One of Canada’s most historically significant explorers, the Scottish born Sir Alexander Mackenzie, reached the Pacific Ocean (and the end of his groundbreaking trip across the country) on July 20, 1793 although he himself commemorated it two days later, on the 22nd.
His travels across the country were actually divided into two separate expeditions; the first one, in 1789, was a river expedition to the Arctic Ocean although this wasn’t the direction he had actually meant to travel (sounds a bit like my sense of direction…). From a colleague in Montreal, he had learned that the First Nations people understood how the local rivers flowed to the northwest and, acting on this information, he set out on what was then known as the Dehcho (now the Mackenzie) River by canoe in the hope of finding the northwest passage to the Pacific Ocean. Instead, he ended up traveling in the opposite direction and ended up at the Atlantic Ocean on July 14, 1789.
In Mackenzie’s mind this was a massive disappointment (he even initially named the river that would become the Mackenzie, ‘Disappointment River’) and, as a result of this set back, he returned to Great Britain in 1791 to study up on the new advances in longitude before returning to Canada in 1792.
1792-1793 marked the years of his second, more successful, expedition and the one which played a significant role in the history of British Columbia. Accompanied by two native guides, his cousin, six Canadian voyagers, and a dog, Mackenzie set out from Fort Chipewyan on the 10th of October 1792 and set out along the Pine River the flow of which eventually lead to the Peace River. After building and wintering at what is now known as Fort Fork, the company set out to continue along the length of the Peace River on March 9, 1793 before finally reaching the upper region of the Fraser River.

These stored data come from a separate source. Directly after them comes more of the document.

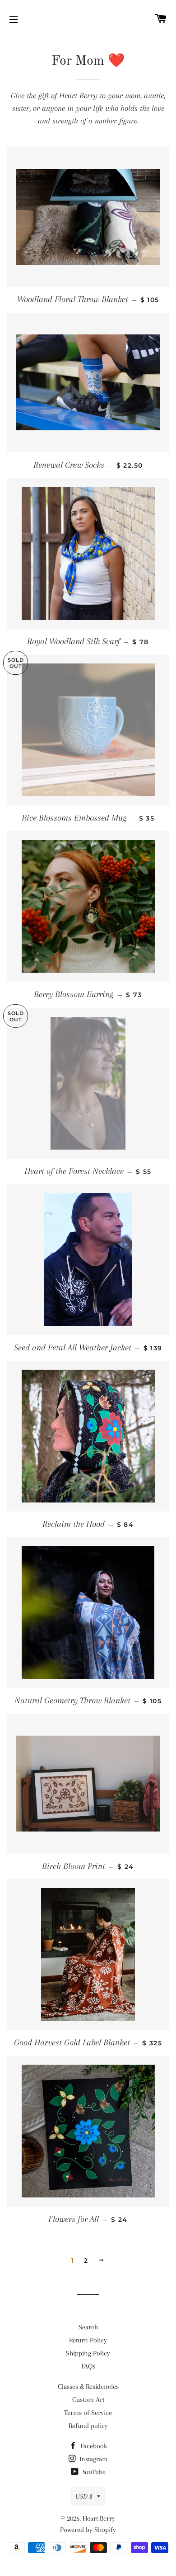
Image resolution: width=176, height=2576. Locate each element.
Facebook (93, 2446)
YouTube (93, 2472)
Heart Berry (99, 2518)
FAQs (88, 2366)
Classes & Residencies (88, 2386)
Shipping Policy (88, 2353)
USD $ (84, 2496)
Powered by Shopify (88, 2530)
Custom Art (88, 2400)
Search (88, 2327)
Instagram (93, 2459)
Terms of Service (88, 2413)
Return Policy (88, 2340)
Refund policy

Having been told by the first nations people in the area, that the Fraser Canyon was un-navigational and populated by tribes who had a history of being unfriendly to outsiders, Mackenzie and his companions elected instead to ascend the West Road River, cross over the Coast Mountains, and descend the Bella Coola River towards the sea. On July 20, 1793; he reached Bella Coola and became the first recorded person to complete a transcontinental crossing of North America north of Mexico and, by only a matter of 48 days, missed meeting George Vancouver there. His initial plan had been to continue westward with the intent to reach the open ocean of the Pacific but was stopped from obtaining this goal by the Heiltsuk peoples and, so, had to be content with writing a message on a rock near the water’s edge of the Dean Channel instead.
At a later point in time, these words were permanently inscribed by surveyors and the rock itself, as well as the area around it, are now part of the Sir Alexander Mackenzie Provincial Park. Even though Mackenzie did not achieve his goal of reaching the open waters of the ocean, he still became the first individual to traverse the span of the country over land as well as the first to navigate so many of the inland waterways which cover the face of Canada. Possibly, the part of his journey that had the most long-term impact though, was that it showed the European explorers who had crossed the Atlantic Ocean and landed on the eastern coast of the new world that it was possible to cross the expanse of this country and played a huge role in opening up the western regions of Canada to these colonizing forces.